Michel échangea une dernière accolade avec lui, puis s’éloigna accompagné de sa belle. Les amants terribles enfin partis, ne restèrent que Martin et Paco.

-Je suis curieux de voir ce qu’ils leurs réservent ces deux là…Mais qu’est-ce qu-…C’est pas vrai ! Ils sont en train de se peloter devant les infirmiers ! Tu devrais venir Martin, ça vaut tous les films porno du monde ! Martin ?

-Désolé Paco. Je ne suis plus d’humeur. Je vais retourner dans ma chambre.

-Tu rigoles ?! On n’a pas fait tout ça pour rien !... Hé hé, les coquins, ils n’ont rien perdu de leur fougue…Euh, je veux dire : hors de question ! Allez, donne-moi la poudre qu’on en finisse.

-Merci Paco, ça me touche, vraiment.

Paco renonça à sa séquence d'observation et rejoignit Martin. Ce dernier ouvrit solennellement le sachet, prit une poignée de poudre, puis la lâcha précautionneusement dans la main de son ami.

-Prêt ?

-Prêt…

Paco approcha du ruisseau et lâcha sa poignée de poudre dans l’eau froide.

-Adieu Marguerite…

Martin s’approcha à son tour. Il serra le sachet contre son coeur avant de le verser en un flot continu qui sembla durer une éternité.
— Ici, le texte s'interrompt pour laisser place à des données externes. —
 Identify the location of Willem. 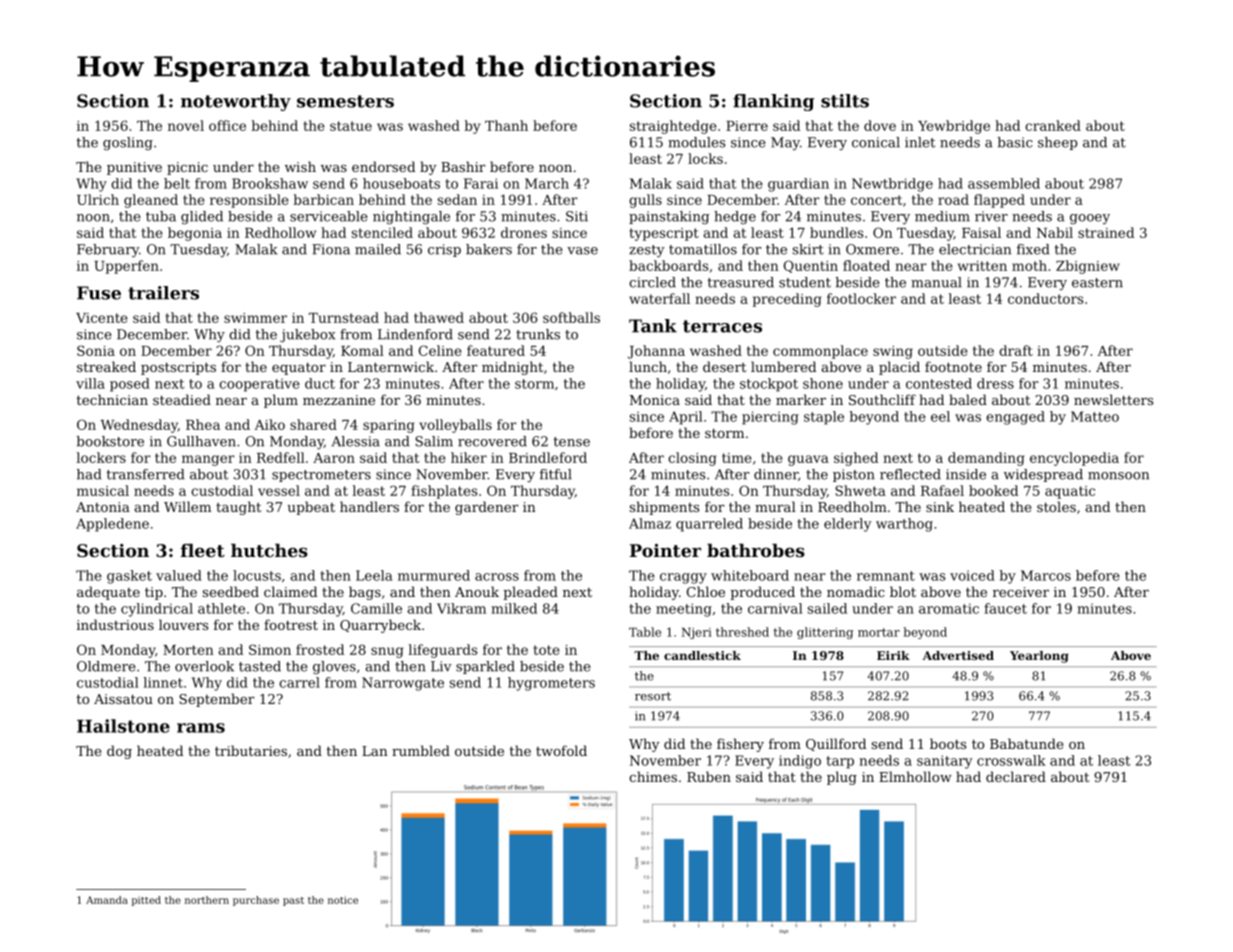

-Maggie…je m’excuse. J’aurais tellement voulu pouvoir organiser une jolie cérémonie. Quand je pense que j’ai dû aller jusqu’à te mettre dans ce sac…Mais tu sais, essayer de rester discret dans les couloirs avec une urne sous le manteau, ce n’est pas ce qu’il y a de mieux ah ah…Tu te rends compte, nos amis ont défié le personnel de la maison de retraite pour te rendre ce dernier hommage. Ils vont tourner au potage pendant une bonne semaine. Tu veilleras bien sur eux de là-haut…Veille aussi sur moi hein? J'aimerais te rejoindre mais...ce n'est pas encore le moment tu comprends ? Je veux vivre encore, autant que possible, pour toi, pour nous deux. Je ne t'oublierai jamais. Tu es la femme que j'ai aimée et que j'aimerai jusqu'à mon dernier souffle. Ainsi, je tiens la promesse que je t'ai faite avant ton départ. Tes cendres flotteront dans les eaux des ruisseaux, des rivières, des fleuves, jusqu'à l'océan sur lequel tu rêvais de naviguer. Adieu, mon amour...

La dernière particule de cendre s'échappa du sachet, s'envola par delà le pont et Martin éclata en sanglots.